Mercenary Kings for Switch Review
by Brian Ta
There isn’t a shortage of indie games on the Switch, especially with Nintendo now openly embracing “Nindies”. I hadn’t heard the news that Mercenary Kings was coming out on the Switch, but when the opportunity came to review it, I couldn’t pass it up. I’ve played Mercenary Kings at length on my PC, and while I loved the game, the beautiful graphics and the gameplay, it wasn’t without some serious flaws. With the release of the Switch version of Mercenary Kings:Reloaded Edition, I was more than a little excited to see what new features were added to an other wise fun but flawed game.
Mercenary Kings reminds me, and pretty much everyone else, of Metal Slug. Everything from the beautifully detailed pixel art, to the gameplay, to the way that bullets look, are very reminscent of any of the Metal Slug games I played way back when. With this, I approached the game like I approached any other Metal Slug game, I rampaged in, shot everything I could and tried to dodge everything coming at me and eventually ended up dying quite quickly. On the surface, Mercenary Kings looks and feels like Metal Slug, the gameplay is a little slower and reminds me of playing Megaman rather than Metal Slug. Combat in Mercenary Kings is slow and methodical, every enemy has an attack pattern, and if you approach levels in the right way, you’ll be able to come out virtually unscathed. It’s much smarter to move forward slowly and surely, rather than running into new areas and winging it, as the enemy design is quite varied and you’ll be attacked from multiple directions and end up getting skewered, shot and electrocuted all at once.
The levels that you’ll be roaming around are very wide and opend-ended. You can approach the levels from a multitude of directions, and the way that you decide to tackle a level is entirely up to you. One thing to keep in mind while you are roaming around a level is that enemies will respawn once you leave the screen and they’ll respawn in the same location. This is an interesting game design choice, as the game gets increasingly hectic as you move back and forth from such an open-ended level. These open-ended levels are both a blessing and a curse, as you’ll have an opportunity to explore every nook and cranny of a level, but you may be frustrated with having to face the same set of enemies in the exact same attack pattern over and over again as you end up backtracking. Another factor that makes this a little more annoying, is that you’ll be replaying the same levels over and over again, but with different objectives in mind. While this does allow you to optimize your runs, it does get a little annoying if you’re looking for more variety when you play.
There is no concept of leveling up in Mercenary Kings, you character won’t move faster, shank harder to shoot faster on their own. Leveling up in Mercenary Kings is akin to “leveling up” in The Legend of Zelda. You don’t necessarily get stronger, but you do get access to more weapons and with these weapons. Mercenary Kings has another dimension to it outside of the standard shooting platformer, you’re able to customize and upgrade various parts of your gun that fit your playstyle.
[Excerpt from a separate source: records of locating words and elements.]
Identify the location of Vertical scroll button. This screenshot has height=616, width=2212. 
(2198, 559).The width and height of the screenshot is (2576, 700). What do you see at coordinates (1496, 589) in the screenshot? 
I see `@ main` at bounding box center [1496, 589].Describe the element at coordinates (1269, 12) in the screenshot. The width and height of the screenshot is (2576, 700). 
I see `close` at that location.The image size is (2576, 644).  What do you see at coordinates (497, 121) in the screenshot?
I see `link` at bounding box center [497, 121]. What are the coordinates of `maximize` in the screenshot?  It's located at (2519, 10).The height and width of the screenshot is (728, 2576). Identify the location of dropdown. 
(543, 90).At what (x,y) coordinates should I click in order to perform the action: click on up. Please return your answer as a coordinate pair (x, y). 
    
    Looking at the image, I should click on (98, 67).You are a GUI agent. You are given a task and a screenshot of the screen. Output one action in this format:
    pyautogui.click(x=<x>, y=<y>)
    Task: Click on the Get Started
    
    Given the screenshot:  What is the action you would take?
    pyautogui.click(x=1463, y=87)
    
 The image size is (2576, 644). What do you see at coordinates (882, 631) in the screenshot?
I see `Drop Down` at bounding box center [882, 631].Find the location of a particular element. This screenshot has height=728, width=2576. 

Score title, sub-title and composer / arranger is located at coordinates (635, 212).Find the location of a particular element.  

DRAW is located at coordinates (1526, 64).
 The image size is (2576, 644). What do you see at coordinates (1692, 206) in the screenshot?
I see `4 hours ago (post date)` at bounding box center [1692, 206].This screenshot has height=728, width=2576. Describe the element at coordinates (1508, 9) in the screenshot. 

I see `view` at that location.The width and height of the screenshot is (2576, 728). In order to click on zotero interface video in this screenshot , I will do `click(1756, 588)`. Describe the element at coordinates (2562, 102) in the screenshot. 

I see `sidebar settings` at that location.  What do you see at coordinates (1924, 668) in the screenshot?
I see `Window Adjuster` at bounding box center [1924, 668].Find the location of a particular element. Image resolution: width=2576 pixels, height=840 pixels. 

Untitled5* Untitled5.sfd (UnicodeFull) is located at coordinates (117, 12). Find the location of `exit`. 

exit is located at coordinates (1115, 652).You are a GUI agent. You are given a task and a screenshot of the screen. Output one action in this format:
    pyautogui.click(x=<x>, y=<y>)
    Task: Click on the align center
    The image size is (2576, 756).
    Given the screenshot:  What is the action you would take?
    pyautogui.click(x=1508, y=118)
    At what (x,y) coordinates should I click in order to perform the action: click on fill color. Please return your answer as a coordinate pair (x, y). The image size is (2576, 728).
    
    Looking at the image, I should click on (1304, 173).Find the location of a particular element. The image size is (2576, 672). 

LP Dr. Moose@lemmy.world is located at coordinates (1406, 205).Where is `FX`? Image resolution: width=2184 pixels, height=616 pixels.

There is a huge variety of parts you can upgrade, that drastically change how your gun operates. One of my favorite things to do, is to create an obscenely strong gun that only has two bullets, but you can craft and customize your gun exactly to your preference. In order to craft new parts, you’ll need access to two things, money and parts, and both of these can easily be gathered while you play through your mission.
When I first played Mercenary Kings, I had a list of complaints that made the experience suboptimal, and while I loved playing Mercenary Kings, the issues were big enough that it detracted from the overall experience. With the release of the Reloaded Edition on the Switch, Tribute games has managed to introduce a ton of quality of life updates that has turned Mercenary Kings from good to great. One of the big issues I had with Mercenary Kings, was that while the levels were very large and open-ended, it was hard to figure out where your objective was. For example, one of the first missions you do will have you run out and kill 8 specific types of enemies. Imagine my frustration when I killed 7, ran around the levels for another 10 minutes and wasn’t able to locate the last one. It was experiences like this, where gameplay dragged on longer than usual and an artificial difficulty was introduced into the game that affected the fun that I had in game.
Another problem was that while weapon crafting and customization was one of the defining features of the game, you had to farm an obscene amount in order to obtain the right materials from enemies in the game. Since enemy drops are randomized, you ended up running in circles trying to get the correct spawn that you needed. With the release of the Reloaded Edition, there’s now a minimap for every mission that tells you were you need to go, and they’ve introduced a shop where you can exchange money for items. These two fixes addressed all of my big issues with Mercenary Kings, and this doesn’t even take into account the new guns, knives and two new playable characters that they added.
I’m of the opinion that the definitive version of Mercenary Kings is on the Switch. Every mission is bite-sized, and you should be able to complete any mission within the time limit, so if you’re playing on the train, during your commute or a long car ride, the length if perfect. Added to the fact that the game is quite deep, especially with the customizations that you can choose, Mercenary Kings on the Switch is an easy game for me to recommend for you to pick up. The beautiful graphics, smooth gameplay and multitude of guns make this a must have on your Switch.